Sensibletrousers · 08/02/2023 19:23

Not sure how to react to what my 9 yr old son’s teacher called me to tell me this afternoon. Would like some different perspectives please?

She told me that yesterday he was overheard saying quite loudly amongst friends (lunch break): “I’ll have sex with your mum” in a bantery way.

I’m shocked as although we aren’t a prudish family and he’s not babied, sex is not something we’ve talked to him about yet (we’ve taught our kids about consent from v young but in a general way rather than specifically re sex). He is young, he has anxiety and ADHD and tics (motor not words, so far), but he is also bright, funny, popular, sensitive and kind. It’s so out of character.
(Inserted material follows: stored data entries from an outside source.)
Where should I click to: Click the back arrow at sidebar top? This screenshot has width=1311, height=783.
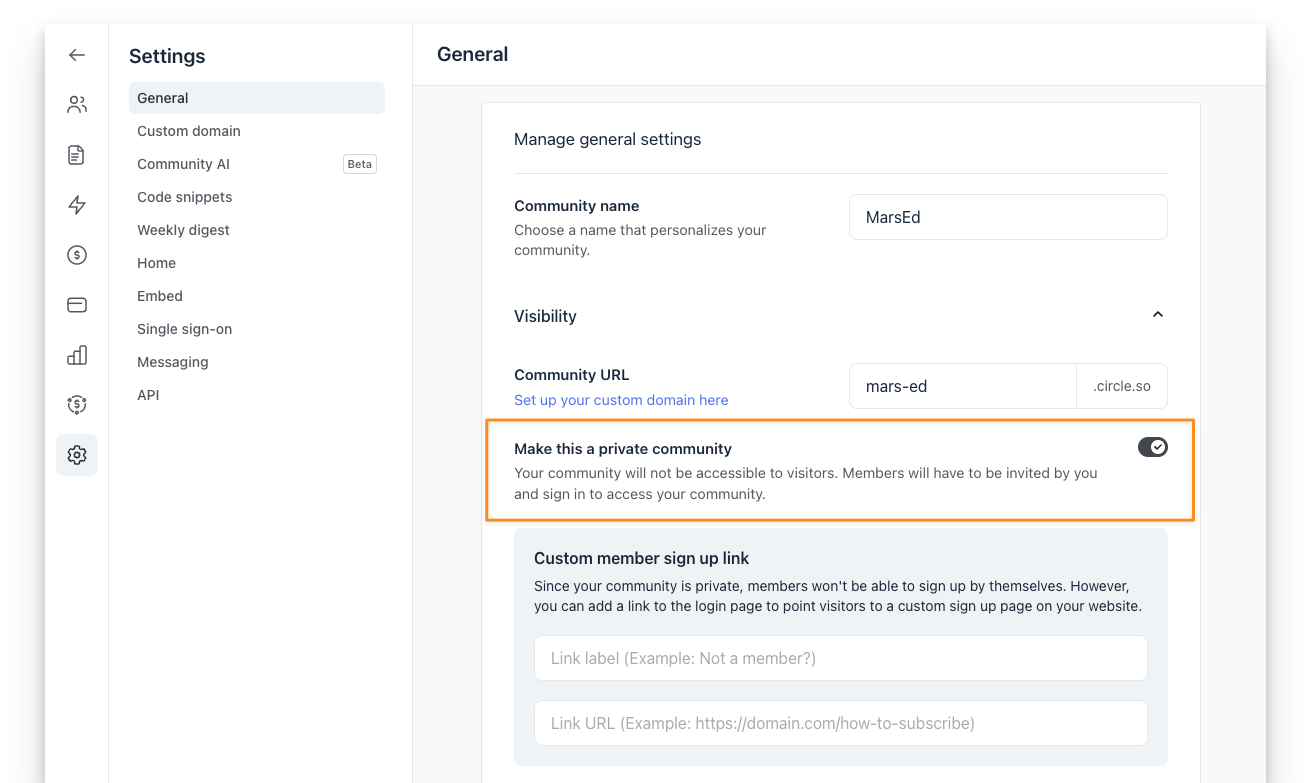click(77, 55)
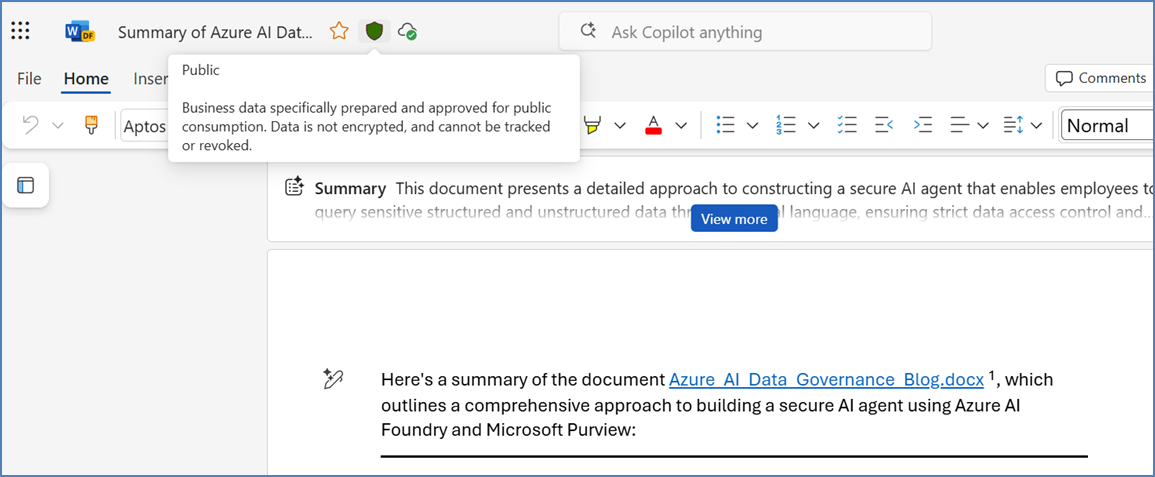The width and height of the screenshot is (1155, 477).
Task: Toggle the numbered list button
Action: (786, 125)
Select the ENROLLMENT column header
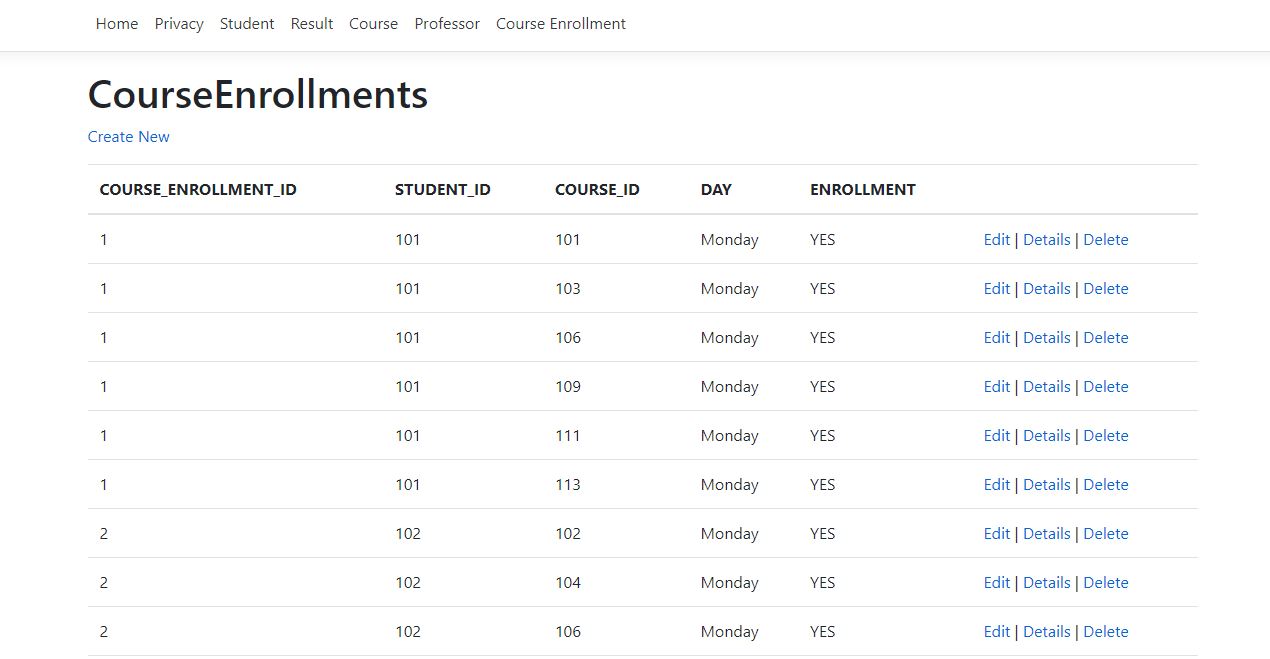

I asked him and he says he doesn’t remember exactly what he said, he doesn’t know where he got it from, or why it came out of his mouth. I explained that those are the three things we need to understand before we can move on.

I’m worried about where he heard that kind of thing. He only has access to YouTube Kids and we monitor it closely. He says he can’t remember if that’s where he heard it.

He has an older brother (13), who is Autistic and who does quite excitable online gaming in the bedroom next to DS9 so can be heard, but I don’t believe he would ever use language like that even in banter with his mates as it crosses a line I don’t think he would cross.

I assured the teacher that I’d discuss it with him and try to find out more. My first reaction after shock was worrying where he’s been exposed to language like that. I’ve since realised that the school may raise a safeguarding issue? Would that happen?

Am I over or under reacting?

What should we do now? He says he understands that it was inappropriate and he’s upset with himself. He’s scared of it happening again. Obviously I told him you must never use sex as a threat, and never talk about mums (or girls or women) like that.

WWYD?

OP posts:
MoggyMittens23 · 08/02/2023 21:18

For a teen I wouldn't be surprised at this

For a 9 year old- v surprised. What on earth are they being exposed to?!

V shocked that people are saying their 9 year olds/their friends would say this!

lifeinthehills · 08/02/2023 21:32

I bet he got it from another kid at school. I think over-reaction all round. The teacher could have handled this and a discussion about why it's not appropriate is all that is needed in the first instance.

CorsicaDreaming · 08/02/2023 21:49

My son is in Year 5 and they've just done sex education in PSHE. It was quite graphic according to my son, who still can't quite believe that's how it all works!

I wonder if your son has either just had that talk too? Or heard it from one of the year above? (Depending if he's a 9 year old in Year 4 or 5 himself).

Sensibletrousers · 08/02/2023 23:08

Again thank you everyone for all the perspectives- it’s helped me figure out what we need to do (chats about sex, birds and bees, bees and bees etc 😉)…

And also reassured me that it’s unlikely I’m raising a future sex pest, and I can relax a bit there!

Their dad is fab, a great role model, and so we’ll carry on as we are, albeit catching up on the sex and relationship chats with him.

OP posts:
MissingMoominMamma · 08/02/2023 23:11

I work in primary schools and have heard this a lot. Just let him know how inappropriate it is and you’ll probably find it won’t happen again.